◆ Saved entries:

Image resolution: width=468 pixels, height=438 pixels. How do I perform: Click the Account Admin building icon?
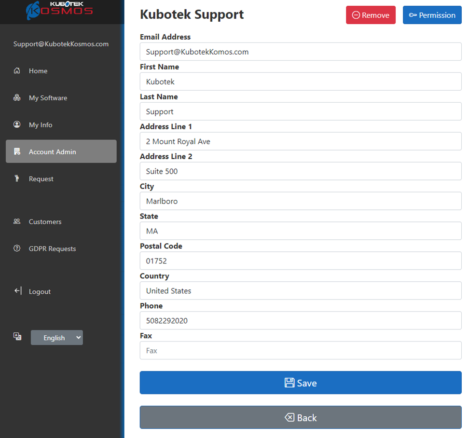(17, 152)
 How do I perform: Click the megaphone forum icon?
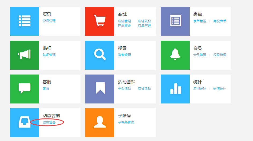[25, 55]
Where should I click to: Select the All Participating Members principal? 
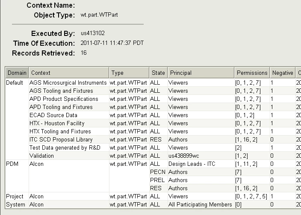tap(199, 204)
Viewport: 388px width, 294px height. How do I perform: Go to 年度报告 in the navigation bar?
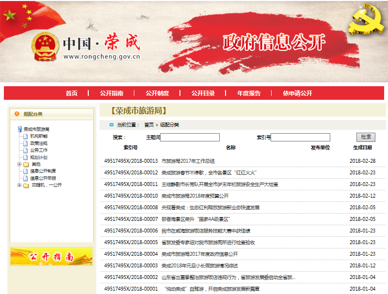pos(249,93)
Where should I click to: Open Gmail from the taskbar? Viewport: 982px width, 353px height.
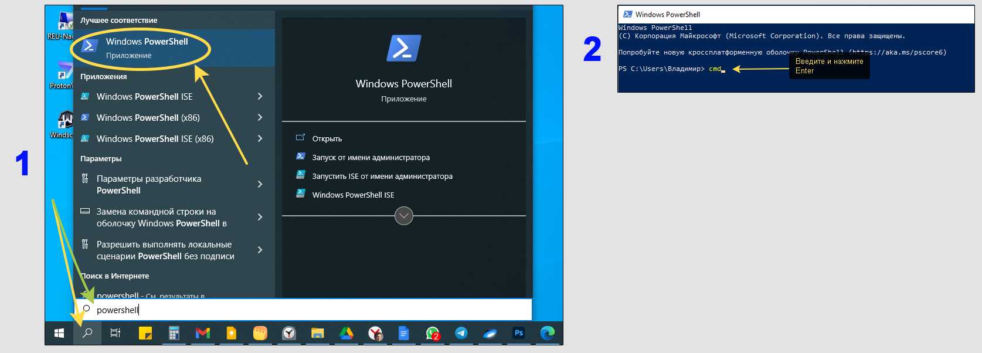point(203,333)
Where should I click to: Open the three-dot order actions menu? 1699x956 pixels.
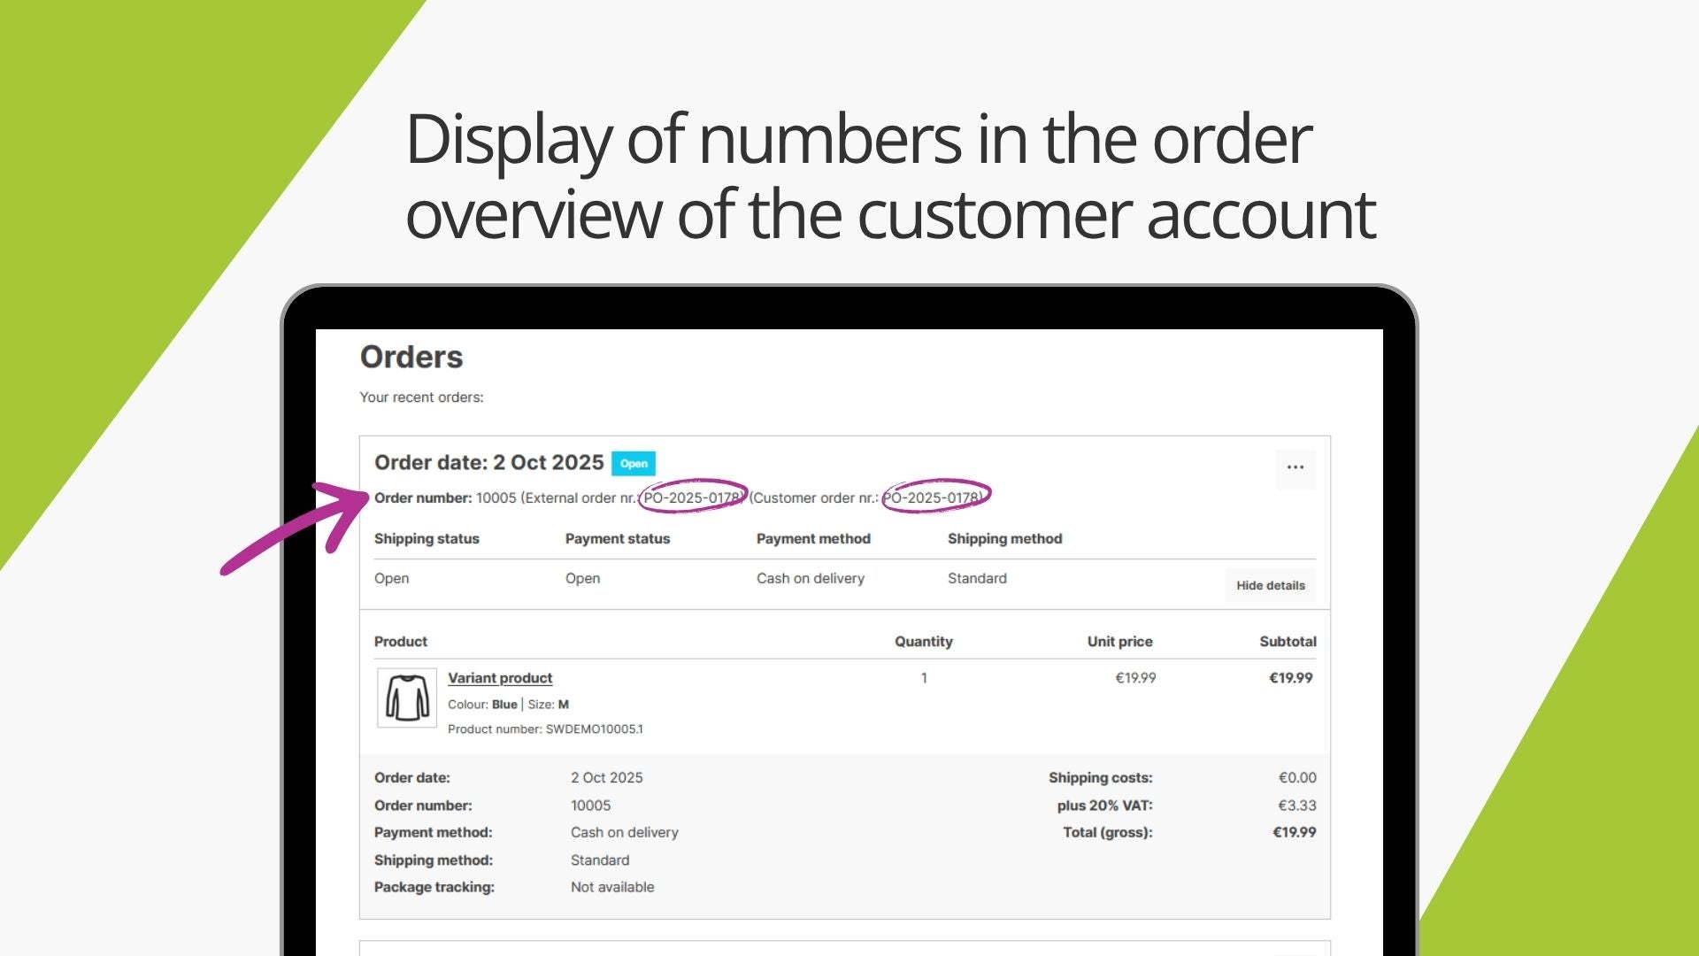pos(1295,467)
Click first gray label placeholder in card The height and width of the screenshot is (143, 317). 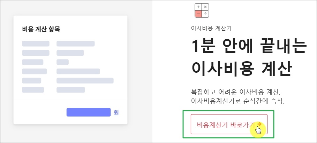pyautogui.click(x=36, y=43)
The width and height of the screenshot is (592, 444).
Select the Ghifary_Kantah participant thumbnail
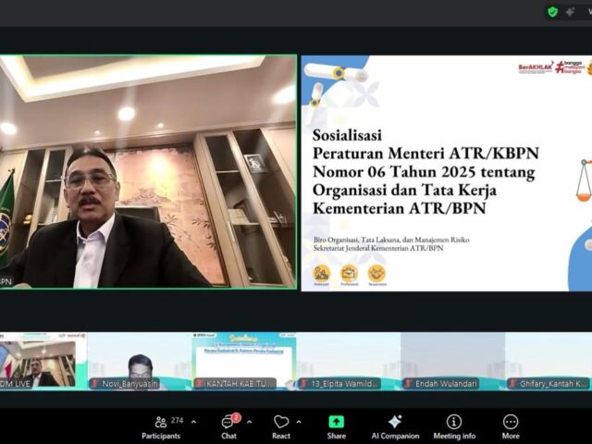pyautogui.click(x=550, y=361)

◆ WHAT YOU ARE ASKED TO DO: In the records above, find the line containing "Select the Ghifary_Kantah" and restate it and every line after it word for word, all pictures excluded.

◆ ANSWER TO THE PROBLEM:
Select the Ghifary_Kantah participant thumbnail
pyautogui.click(x=550, y=361)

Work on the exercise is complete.